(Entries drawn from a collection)
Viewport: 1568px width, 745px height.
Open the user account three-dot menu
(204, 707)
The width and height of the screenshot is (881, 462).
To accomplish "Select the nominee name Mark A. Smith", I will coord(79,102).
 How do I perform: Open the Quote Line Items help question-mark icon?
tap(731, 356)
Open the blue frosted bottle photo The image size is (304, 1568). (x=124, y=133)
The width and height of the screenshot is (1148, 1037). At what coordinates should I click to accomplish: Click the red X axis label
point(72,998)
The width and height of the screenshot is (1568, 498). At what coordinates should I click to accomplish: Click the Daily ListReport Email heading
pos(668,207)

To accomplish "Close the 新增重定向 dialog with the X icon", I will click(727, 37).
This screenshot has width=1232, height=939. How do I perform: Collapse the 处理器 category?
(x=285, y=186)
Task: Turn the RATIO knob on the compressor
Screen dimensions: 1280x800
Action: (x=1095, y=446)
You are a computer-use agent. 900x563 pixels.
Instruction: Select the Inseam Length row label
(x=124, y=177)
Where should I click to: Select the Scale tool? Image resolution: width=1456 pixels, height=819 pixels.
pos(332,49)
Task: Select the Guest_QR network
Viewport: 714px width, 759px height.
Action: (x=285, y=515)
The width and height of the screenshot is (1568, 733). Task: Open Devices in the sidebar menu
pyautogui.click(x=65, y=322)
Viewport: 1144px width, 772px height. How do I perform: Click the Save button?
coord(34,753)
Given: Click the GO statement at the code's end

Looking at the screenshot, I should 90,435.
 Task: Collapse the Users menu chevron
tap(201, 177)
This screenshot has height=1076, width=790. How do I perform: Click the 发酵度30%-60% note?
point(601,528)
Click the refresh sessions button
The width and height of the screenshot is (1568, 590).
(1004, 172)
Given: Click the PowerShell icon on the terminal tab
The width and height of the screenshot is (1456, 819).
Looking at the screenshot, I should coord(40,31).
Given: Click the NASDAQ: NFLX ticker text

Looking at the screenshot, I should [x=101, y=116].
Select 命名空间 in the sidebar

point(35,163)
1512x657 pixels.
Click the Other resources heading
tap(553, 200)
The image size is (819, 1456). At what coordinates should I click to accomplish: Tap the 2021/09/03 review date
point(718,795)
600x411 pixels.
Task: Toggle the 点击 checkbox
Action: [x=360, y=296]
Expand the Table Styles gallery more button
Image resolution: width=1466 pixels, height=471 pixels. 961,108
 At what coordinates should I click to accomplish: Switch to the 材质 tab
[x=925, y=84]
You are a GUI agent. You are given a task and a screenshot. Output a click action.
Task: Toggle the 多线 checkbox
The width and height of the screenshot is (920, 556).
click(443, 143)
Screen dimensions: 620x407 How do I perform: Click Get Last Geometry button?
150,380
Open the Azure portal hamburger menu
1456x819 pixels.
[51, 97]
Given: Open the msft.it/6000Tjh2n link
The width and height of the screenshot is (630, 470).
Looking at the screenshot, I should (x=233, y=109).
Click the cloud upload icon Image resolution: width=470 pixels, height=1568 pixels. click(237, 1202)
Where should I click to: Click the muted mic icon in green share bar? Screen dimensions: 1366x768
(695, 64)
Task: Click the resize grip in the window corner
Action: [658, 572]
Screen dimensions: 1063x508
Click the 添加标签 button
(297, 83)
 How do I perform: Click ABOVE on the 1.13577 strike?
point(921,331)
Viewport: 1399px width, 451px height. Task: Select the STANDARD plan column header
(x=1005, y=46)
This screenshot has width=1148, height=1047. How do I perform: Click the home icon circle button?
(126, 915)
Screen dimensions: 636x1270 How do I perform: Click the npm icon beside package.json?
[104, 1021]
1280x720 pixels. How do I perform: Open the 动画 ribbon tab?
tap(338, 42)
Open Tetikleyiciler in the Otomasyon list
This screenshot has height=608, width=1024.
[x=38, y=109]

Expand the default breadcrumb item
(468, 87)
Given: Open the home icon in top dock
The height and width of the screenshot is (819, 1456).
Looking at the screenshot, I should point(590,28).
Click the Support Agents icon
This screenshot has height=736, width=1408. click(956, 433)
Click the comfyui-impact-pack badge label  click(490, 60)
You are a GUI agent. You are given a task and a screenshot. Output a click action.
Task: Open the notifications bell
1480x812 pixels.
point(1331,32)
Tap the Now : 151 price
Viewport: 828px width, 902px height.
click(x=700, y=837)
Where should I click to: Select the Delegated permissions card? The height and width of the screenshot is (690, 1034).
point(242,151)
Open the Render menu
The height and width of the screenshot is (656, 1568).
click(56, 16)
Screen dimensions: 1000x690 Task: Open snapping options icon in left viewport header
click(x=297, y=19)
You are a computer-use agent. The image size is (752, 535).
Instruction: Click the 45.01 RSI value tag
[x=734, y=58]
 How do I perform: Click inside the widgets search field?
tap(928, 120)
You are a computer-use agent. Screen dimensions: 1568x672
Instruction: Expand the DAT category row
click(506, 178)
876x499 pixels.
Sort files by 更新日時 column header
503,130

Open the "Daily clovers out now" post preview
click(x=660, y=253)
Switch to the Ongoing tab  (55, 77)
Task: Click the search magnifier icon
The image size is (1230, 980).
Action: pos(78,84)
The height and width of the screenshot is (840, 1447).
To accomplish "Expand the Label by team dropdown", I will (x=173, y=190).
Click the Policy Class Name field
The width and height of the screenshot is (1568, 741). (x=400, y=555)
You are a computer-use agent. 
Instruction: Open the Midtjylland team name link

What you are asked to do: Please state how many lines of the records contain the string "coordinates", with case counting, and reply with the number alone.

Solution for this exercise: 4